“Oh.” Jordan exhaled. “He’s got lawyers with him. He claims they’re here in a ‘friendly’ capacity. Just out for a night of fun… part of his entourage or whatever. But we should assume they’ll guard anything he says, and probably shove us out of the room if he gets too hammered. Or starts saying things that could get him in trouble—”
“They,” Nick corrected. “Them.”
“What?”
“You keep saying ‘he’ and ‘him.’ Remember, it’s ‘they’ and ‘them’ when we’re in there. Morley said they’re touchy about the gendered pronoun thing. We don’t want to piss them off.”
“Oh… right. Thanks. He looks really male tonight.”
“They. Not he. They look really male tonight.”
“Okay, okay… ‘they’ look really male tonight.”
“Try to remember when we’re in there. You heard Morley. He wouldn’t have said anything if it wasn’t an issue. And Straven is a celebrity. They’re always a bit… different. They’ll expect us to bow and scrape. They’re used to adulation.”
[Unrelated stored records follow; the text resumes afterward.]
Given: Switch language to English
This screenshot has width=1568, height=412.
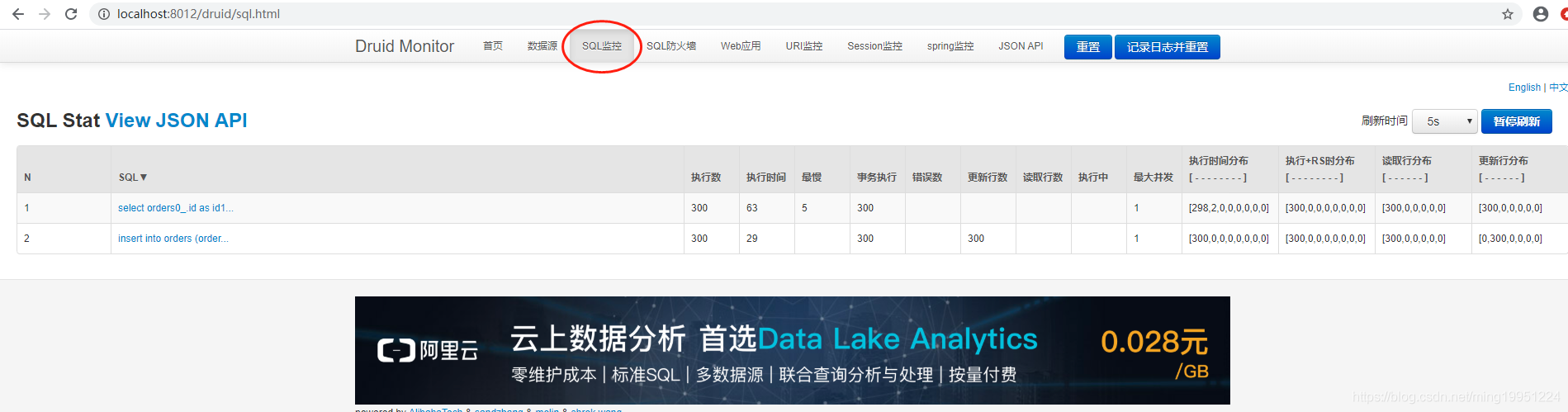Looking at the screenshot, I should [x=1523, y=88].
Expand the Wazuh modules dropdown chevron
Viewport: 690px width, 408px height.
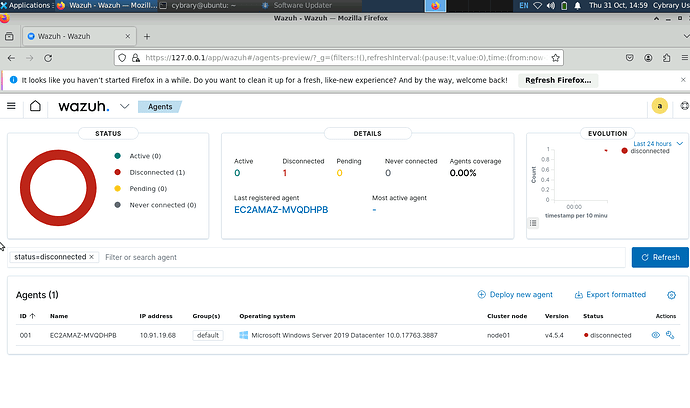(124, 106)
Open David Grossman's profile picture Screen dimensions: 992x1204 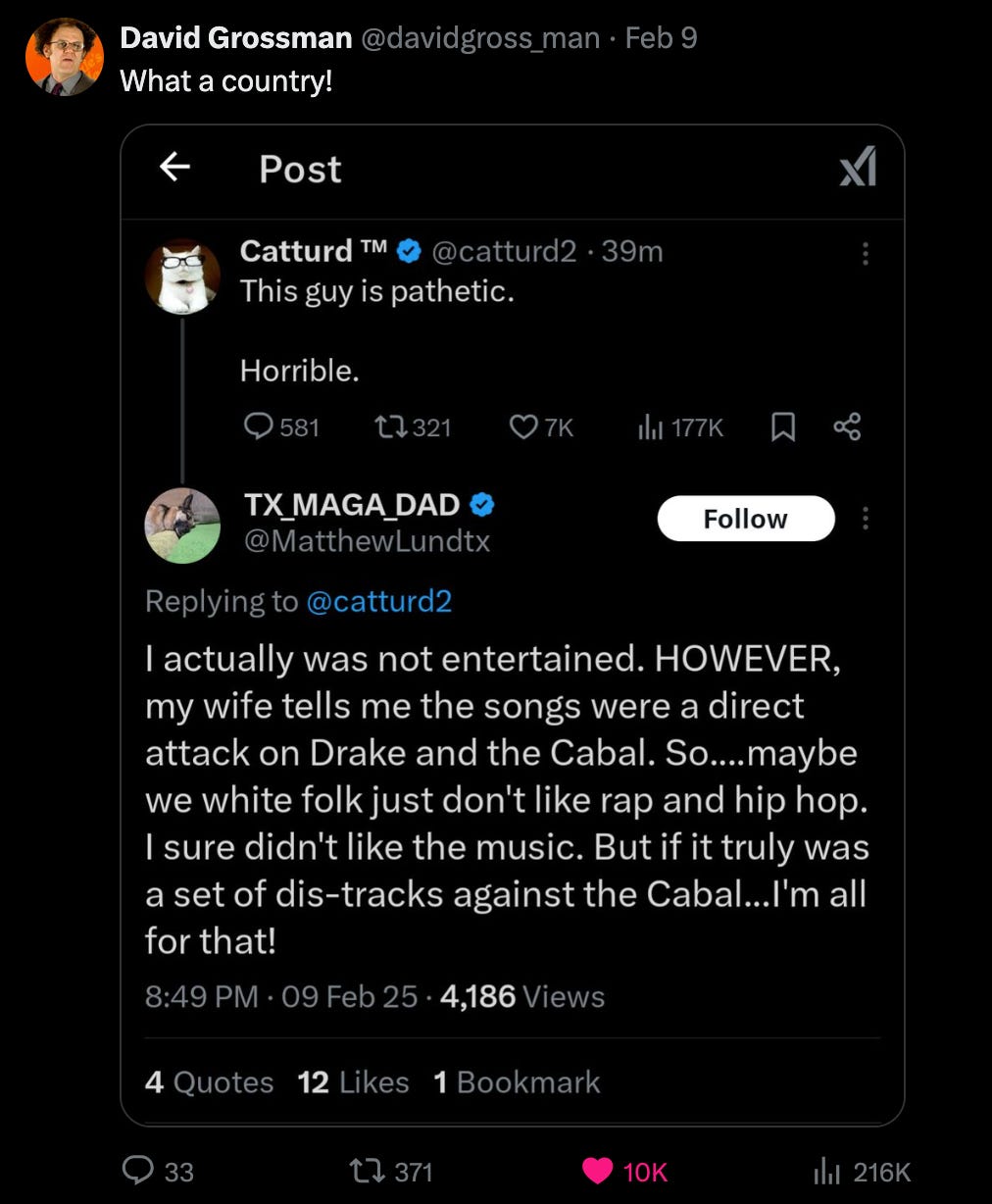(x=64, y=57)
Jordan exhaled in exasperation. “Yeah, you’re probably right.”
Before Nick could respond, the human’s voice sharpened.
“…Just wrap up your own personal crazy, Midnight. At least for now. And stop playing Mr. Rational. I just saw you act like a lunatic for over an hour… not to mention earning a slap in the face from the nice principal lady. One I’m sure you deserved.”
Humor reached his friend’s voice when he added,
“I’m glad you two got to kiss and make up, but don’t freak out on her date, either. Go nuts on your own time, okay? I’m heading back there now. And I’m telling him to clear the room, that you’re right behind me. Don’t make me a liar.”
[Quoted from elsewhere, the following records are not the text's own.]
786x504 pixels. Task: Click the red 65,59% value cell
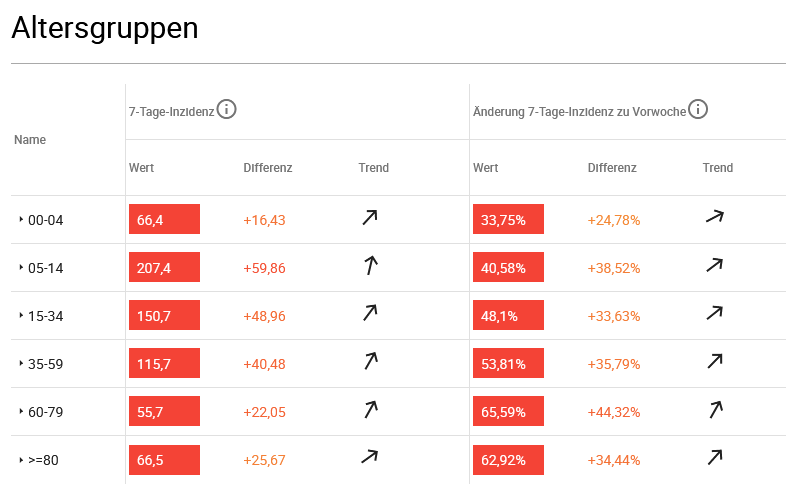(x=508, y=412)
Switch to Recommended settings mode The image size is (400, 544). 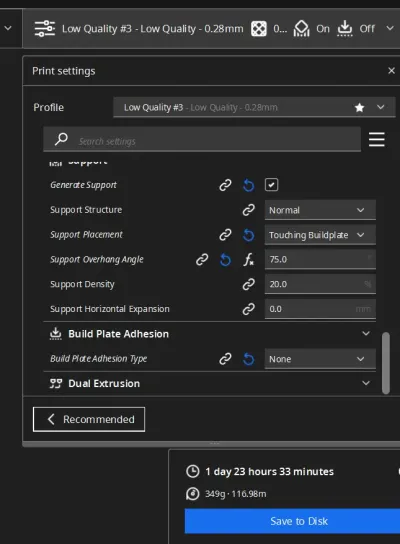(89, 419)
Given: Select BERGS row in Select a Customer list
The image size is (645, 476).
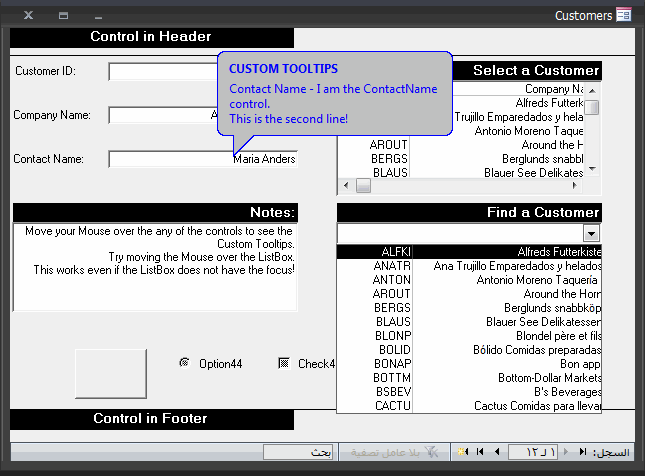Looking at the screenshot, I should click(461, 159).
“Them,” Nick repeated. “You’re telling them to clear the room, Damon—”
“Okay! I get it, Tanaka.”
“Then say it. Think it, at least. Get in the habit.” Nick frowned, glancing at Wynter as something else occurred to him. “Hey, Jordan. Those lawyers. Are they vampires? Or human?”
There was a silence.
“Human, I think. Why?”
“Straven said that? That they were human?”
There was another pause.
“They’re human,” Jordan said then, sounding more sure. “I remember him saying something about their ‘delicate constitutions’… and how he needed champagne brought in for the one lawyer in particular, or he wouldn’t make it through the interview.”
Nick nodded. “Okay.”
“Does it matter?” Jordan said.
Nick pursed his lips. “You’re still saying him. And he. It’s them. And they.”
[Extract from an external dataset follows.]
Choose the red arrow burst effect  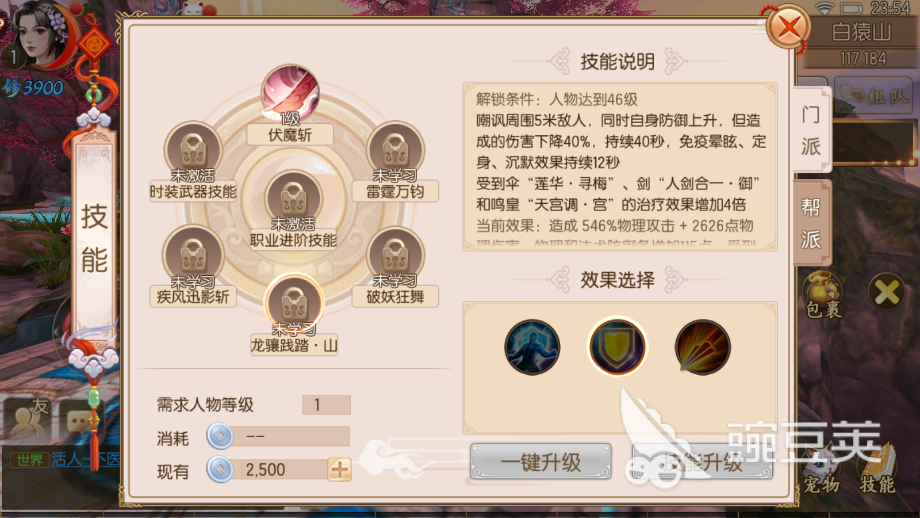pyautogui.click(x=702, y=347)
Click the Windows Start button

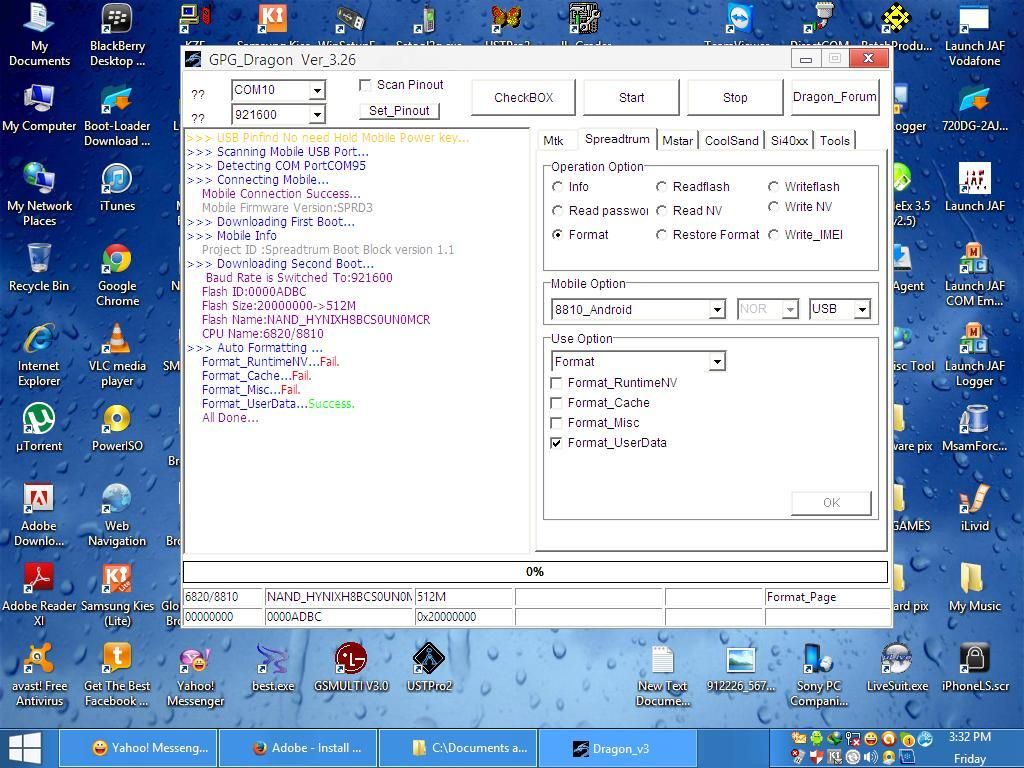(x=24, y=748)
Letting out an annoyed exhale, Jordan clicked off, terminating their link.
Frowning faintly, Nick refocused on Wynter.
She was staring at him, but her expression had changed.
Clearly, she knew Nick had been talking to someone.
She also likely knew who, considering who she’d seen him walk in here with.
Returning her stare, Nick growled, blunt, “You want to meet Straven?”
Wynter blinked. “What?”
“The architect. Artist. Designer. Whatever. You want to meet them? I’m going in for an interview now. I could use your…” He hesitated, glancing at the blond vampire standing there. “…Help. In a professional capacity.”
Disbelief bled back into her blue-green eyes. “Are you kidding?”
“No.”
“I’m on a date, Nick.”
“I’m aware of that.” Nick didn’t look over at the blond vampire that time, but his voice deepened. “Ditch him. I’ll take you home after.”
“Hey,” the blond vampire said. “Who the hell do you think you are?”
Wynter didn’t so much as glance at him.
Her eyes remained locked on Nick’s.
“Home?” she said to Nick. “…As in my home? You’re offering to take me to my home, Naoko? Seriously?”
“Whichever,” Nick said. “My home. Your home. Either.”
He saw Jordan walking around the bar, motioning to him from that side of the room. When he caught Nick’s eye, the human cop’s expression grew openly impatient as he tapped an imaginary watch.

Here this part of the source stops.